In continuation of last week’s column, here are three more things you can try that might help with depression.
They’re all things that have made a difference in my life, so I hope they may be able to help you, too.
- Don’t compare your life to someone else’s. This has been cropping up again and again lately. Having taken several AP classes in high school, I should’ve been able to graduate a semester early, but instead I’m graduating a year late — that’s what happens when you switch majors and transfer schools. But watching all my high school classmates graduate and get jobs, get engaged or married, is hard, because I’m still trucking along toward my bachelor’s. I’ve never been in a relationship, and I’m years away from being able to land a steady, insurance-included gig. I feel like I should be living an entirely different life right now. At the very least, it should look a little bit more like the lives I see on Facebook and Twitter and, yes, Instagram. This comes back to normalcy, and wanting to feel somewhat normal despite my abnormalities; I don’t want my SMA to prevent me from being like everyone else, from living a life that looks like everyone else’s. But the fact of the matter is that, in some cases, it does! And that’s OK. Which is why it’s important to keep your eyes on your life. You don’t have to measure up; you don’t have to prove anything. You’re fine where you are, I promise. In fact, I’d even go so far as to say that, if you’re happy and healthy, you are right where you need to be.

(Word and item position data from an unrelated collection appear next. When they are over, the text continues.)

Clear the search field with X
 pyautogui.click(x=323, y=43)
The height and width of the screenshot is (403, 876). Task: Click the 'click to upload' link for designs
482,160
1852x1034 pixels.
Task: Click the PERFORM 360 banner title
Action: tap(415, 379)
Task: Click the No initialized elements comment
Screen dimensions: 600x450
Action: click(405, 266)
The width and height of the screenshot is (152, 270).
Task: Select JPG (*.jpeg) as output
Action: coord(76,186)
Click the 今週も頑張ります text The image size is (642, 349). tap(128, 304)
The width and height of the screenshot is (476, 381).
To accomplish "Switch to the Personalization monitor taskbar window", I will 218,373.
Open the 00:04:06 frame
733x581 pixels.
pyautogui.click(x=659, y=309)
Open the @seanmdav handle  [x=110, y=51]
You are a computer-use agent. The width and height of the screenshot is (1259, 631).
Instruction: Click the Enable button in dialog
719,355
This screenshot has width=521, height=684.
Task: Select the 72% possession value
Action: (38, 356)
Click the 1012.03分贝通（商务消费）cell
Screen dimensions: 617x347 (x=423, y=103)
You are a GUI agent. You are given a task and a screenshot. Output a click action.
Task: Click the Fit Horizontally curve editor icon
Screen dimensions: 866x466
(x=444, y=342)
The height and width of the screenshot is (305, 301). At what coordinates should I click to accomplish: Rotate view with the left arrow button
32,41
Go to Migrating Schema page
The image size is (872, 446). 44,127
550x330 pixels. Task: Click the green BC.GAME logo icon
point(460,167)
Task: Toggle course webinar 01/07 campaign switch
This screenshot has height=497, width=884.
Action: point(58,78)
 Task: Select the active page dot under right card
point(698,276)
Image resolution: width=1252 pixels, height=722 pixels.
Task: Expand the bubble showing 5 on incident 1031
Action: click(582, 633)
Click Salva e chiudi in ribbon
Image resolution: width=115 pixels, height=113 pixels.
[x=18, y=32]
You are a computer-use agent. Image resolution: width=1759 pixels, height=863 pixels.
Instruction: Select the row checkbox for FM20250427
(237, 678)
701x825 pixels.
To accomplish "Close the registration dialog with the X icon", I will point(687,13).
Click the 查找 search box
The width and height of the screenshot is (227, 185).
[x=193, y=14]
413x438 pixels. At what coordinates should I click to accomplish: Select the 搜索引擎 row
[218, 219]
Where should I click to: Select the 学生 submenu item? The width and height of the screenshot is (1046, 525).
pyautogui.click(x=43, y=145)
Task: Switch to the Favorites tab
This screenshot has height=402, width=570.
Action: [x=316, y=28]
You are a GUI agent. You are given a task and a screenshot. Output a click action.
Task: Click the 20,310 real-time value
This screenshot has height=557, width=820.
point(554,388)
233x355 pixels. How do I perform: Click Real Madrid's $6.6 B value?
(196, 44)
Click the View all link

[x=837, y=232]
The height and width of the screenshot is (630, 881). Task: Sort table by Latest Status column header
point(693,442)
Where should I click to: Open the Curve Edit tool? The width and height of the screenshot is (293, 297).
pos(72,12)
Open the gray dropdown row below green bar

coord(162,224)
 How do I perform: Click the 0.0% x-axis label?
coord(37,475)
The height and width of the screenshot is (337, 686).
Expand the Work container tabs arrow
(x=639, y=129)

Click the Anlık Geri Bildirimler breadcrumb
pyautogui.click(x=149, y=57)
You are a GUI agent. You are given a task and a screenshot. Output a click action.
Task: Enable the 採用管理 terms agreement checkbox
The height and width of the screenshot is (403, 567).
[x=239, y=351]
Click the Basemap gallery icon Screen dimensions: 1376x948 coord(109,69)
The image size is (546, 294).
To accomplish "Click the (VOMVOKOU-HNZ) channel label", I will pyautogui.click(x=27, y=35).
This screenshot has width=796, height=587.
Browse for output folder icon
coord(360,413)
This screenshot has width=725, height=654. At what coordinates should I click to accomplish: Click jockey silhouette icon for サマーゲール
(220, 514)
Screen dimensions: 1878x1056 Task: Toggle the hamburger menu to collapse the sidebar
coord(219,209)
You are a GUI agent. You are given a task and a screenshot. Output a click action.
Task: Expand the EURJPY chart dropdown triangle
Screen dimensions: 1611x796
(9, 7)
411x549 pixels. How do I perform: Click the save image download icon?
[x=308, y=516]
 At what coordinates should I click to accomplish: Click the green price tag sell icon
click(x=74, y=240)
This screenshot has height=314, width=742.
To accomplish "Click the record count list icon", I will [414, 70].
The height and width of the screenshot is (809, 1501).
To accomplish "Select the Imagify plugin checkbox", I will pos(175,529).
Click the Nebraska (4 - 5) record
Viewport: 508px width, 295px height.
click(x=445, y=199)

- Don’t let your SMA prevent you from doing what you want to do. I’m not saying that disabilities don’t occasionally result in limitations, because they do. (I’m well aware of that fact. Having just spent the last two weeks in the hellscape of midterms, I probably shouldn’t have gone to an apple orchard today with my PCA and her daughter. I’m exhausted, and I needed to let my body recuperate, but I didn’t, and I regret it.) But there are ways around those limitations, and using your SMA as an excuse will only make you feel worse. Recognize your boundaries, but don’t let your disability keep you on the sidelines. If you want to move out of your parents’ house, don’t sell yourself short by claiming you’d never be able to make it work. You never know until you try.
- Recognize, and be grateful for, the love in your life. This is key for me. For those who have been reading my column for a while, you might remember that, this summer, I wrote about dating and my desire for a romantic relationship. I tried a dating site for a while, but eventually realized it wasn’t for me and I quit. I don’t regret it, but it also hasn’t made my loneliness any easier to handle. I still want to meet someone; I still long for love, and that longing grows keener with each passing day. But reflecting on my perpetual singleness — I hate that term, but let’s face it: I am perpetually single — only makes the depression worse, so I’ve been trying to focus on the love I do have in my life. It may not be the love I want, but it’s love that has changed my life and has made me the person I am today. I’m lucky enough to wake up to messages from my best friend every morning, and my parents are more than I ever could’ve asked for. I am learning to be content with that. And it has helped.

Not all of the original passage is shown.